Scientists working with the Major Atmospheric Gamma-ray Imaging Cherenkov (MAGIC) observatory have reported the discovery of the most energetic pulsed emission radiation ever detected from the neutron star in the center of the supernova of 1054 A.D., known as the Crab pulsar.
The Crab pulsar is the corpse left over when the star that created the Crab nebula exploded as a supernova. It has a mass of 1.5 the mass of the Sun concentrated in about 10 kilometers diameter object, rotates 30 times per second, and is surrounded by a region of intense magnetic field ten thousand billion times stronger than that of the Sun. This field is strong enough to dominate the motion of charges and forces them to rotate at the same rate as the stellar surface. This region is called the magnetosphere. The rotation of the magnetic field also generates intense electric fields that literally tear electrons from the surface. As these accelerated electrons stream outward, they produce beams of radiation that we receive every time the beam crosses our line of sight, like a lighthouse.
In 2011, the MAGIC and VERITAS observatories discovered unexpected very energetic photons. Emma de Oña Wilhelmi from the Institute of Space Sciences (IEEC-CSIC, Barcelona) and Principal Investigator of this observation program says: “We performed deep observation of the Crab pulsar with MAGIC to understand this phenomenon, expecting to measure the maximum energy of the pulsating photons”. Roberta Zanin from (ICCUB-IEEC, Barcelona) continues: “The new observations extend this tail to much higher, above TeV energies, that is, several times more energetic than the previous measurement, violating all the theory models believed to be at work in neutron stars.”
The photons arrive in two precise beams which should be created far from the neutron star surface: on the far end of the magnetosphere or outside it, in the ultra-relativistic wind of particles around the pulsar, to be able to accelerate electrons to such energies and to escape the large absorption in the magnetised atmosphere. But very surprisingly, the TeV beams arrive at the same time as the radio and X-ray beams, which are very likely produced within the magnetosphere. This tight synchronization of the beams at different energies implies that the bright radiation observed in the multi-wavelength spectrum is produced altogether in a rather small region. Alternatively one can say that the electrons responsible from the TeV radiation keep somehow memory of the low-energy beams.
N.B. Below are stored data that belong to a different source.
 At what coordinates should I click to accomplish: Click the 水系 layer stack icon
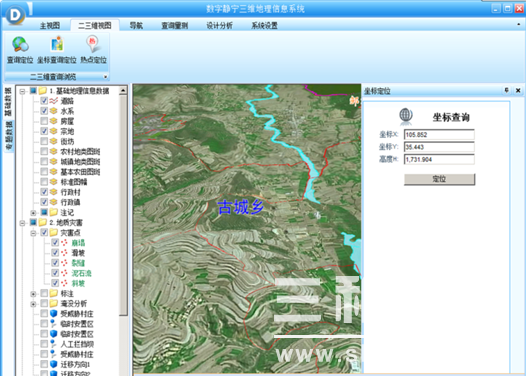pos(54,111)
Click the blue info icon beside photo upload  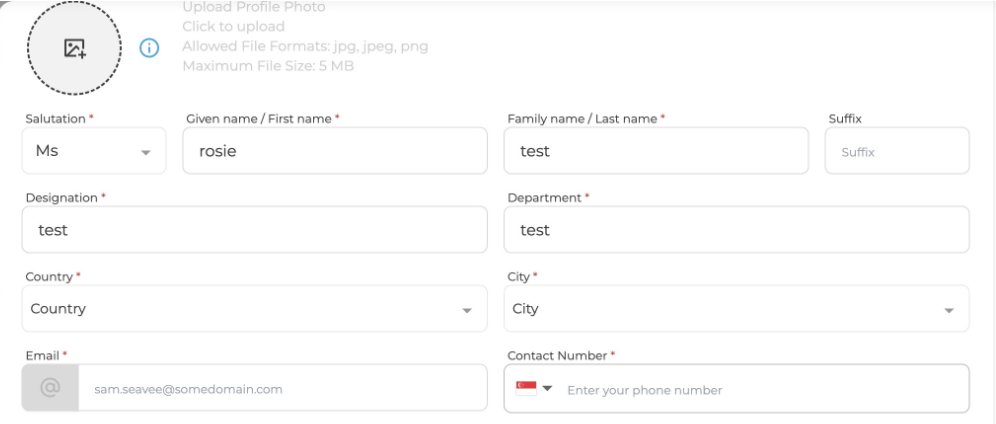[x=149, y=48]
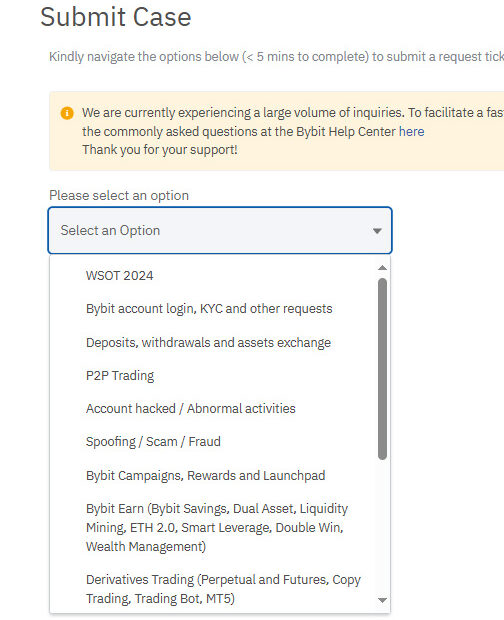Click the orange info icon in notice
Image resolution: width=504 pixels, height=620 pixels.
tap(67, 113)
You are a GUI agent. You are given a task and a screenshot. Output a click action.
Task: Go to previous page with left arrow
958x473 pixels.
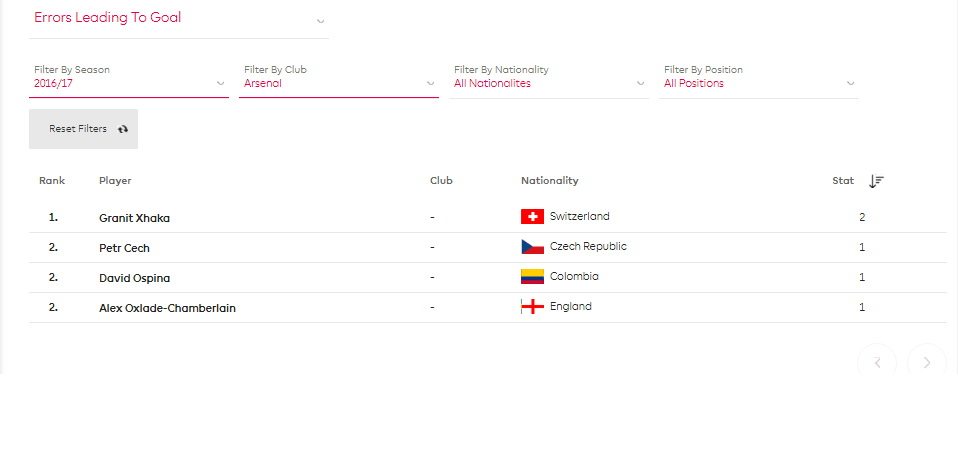(877, 362)
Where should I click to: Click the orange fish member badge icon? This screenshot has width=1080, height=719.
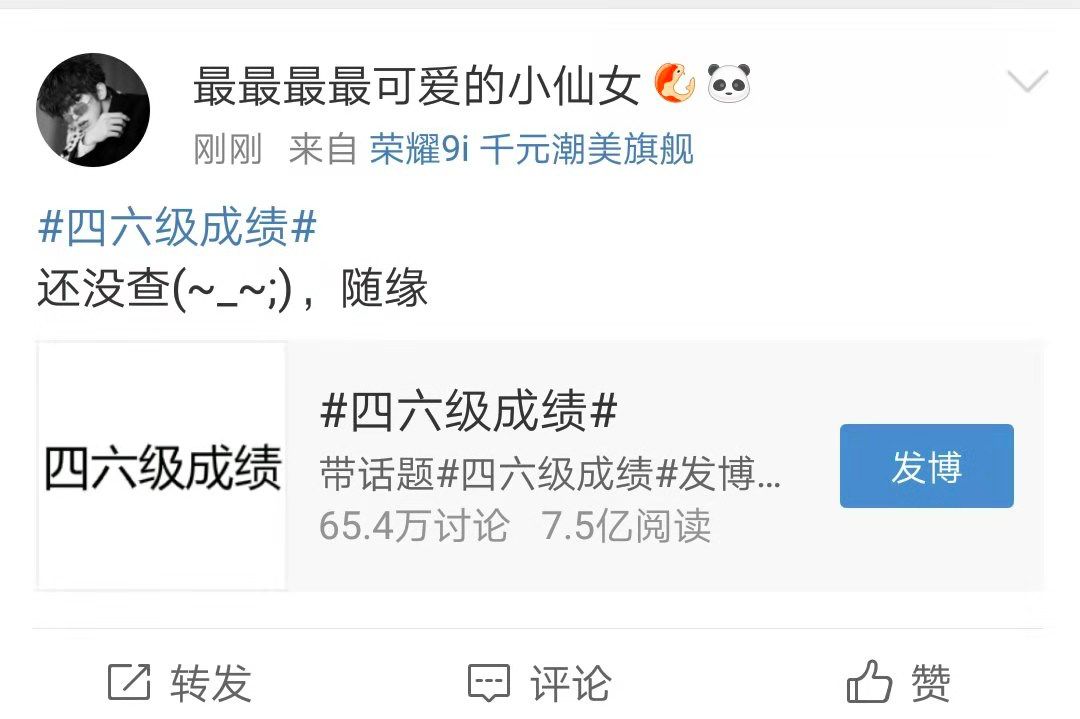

Daniel Galindo Fernandez (ICCUB-IEEC, Barcelona) says: “Where and how this TeV emission is created remains still unknown and difficult to reconcile with the standard theories.” and David Carreto Fidalgo from Complutense University of Madrid adds: “But how and where this effect is achieved in such a small region challenges our knowledge of physics”.
MAGIC Spokeperson Razmik Mirzoyan from the Max Planck Institute for Physics (MPP) in Munich (Germany) says: “This is another very important result achieved by MAGIC on the puzzling celestial object, which incidentally besides the Sun is the most investigated one in all energy ranges. Hence from the beginning of operation of the MAGIC experiment in 2004, we have been intensively observing the Crab Nebula and the Crab pulsar. And that has really paid-off- in the mean time we revealed significant features of this enigmatic object thus providing substantial input to our theory colleagues- now it is their move to explain how the things are at work. MAGIC has been designed to be the most suitable instrument among imaging atmospheric Cherenkov telescopes to perform this kind of observations.”
The Crab Pulsar
The Crab pulsar, created in a supernova explosion that occurred in 1054 A.D., is located at a distance of about 6500 light years at the center of a magnetized nebula visible in the Taurus constellation. The Crab is the most powerful pulsar in our galaxy and it is one of only a few pulsars detected across all wavelengths, from radio up to gamma rays. In its rotating magnetic field , electrons and positrons are accelerated up to relativistic energies and emit radiation that arrives to our telescopes in the form of pulses every 33 millisecond, each time the neutron star rotates and meets our telescopic sight. Before the MAGIC measurement this radiation was believed to stop abruptly when the photons reach a energy few billion times larger than visible light.
MAGIC telescopes
MAGIC is a ground-based gamma-ray instrument located on the Canary island of La Palma, Spain. The system of two 17m diameter Cherenkov telescopes is currently one of the three major imaging atmospheric Cherenkov instruments in the world. It is designed to detect gamma rays tens of billions to tens of trillions times more energetic than visible light. MAGIC has been built with the joint efforts of a largely European collaboration that includes about 160 researchers from Germany, Spain, Italy, Switzerland, Poland, Finland, Bulgaria, Croatia, India and Japan.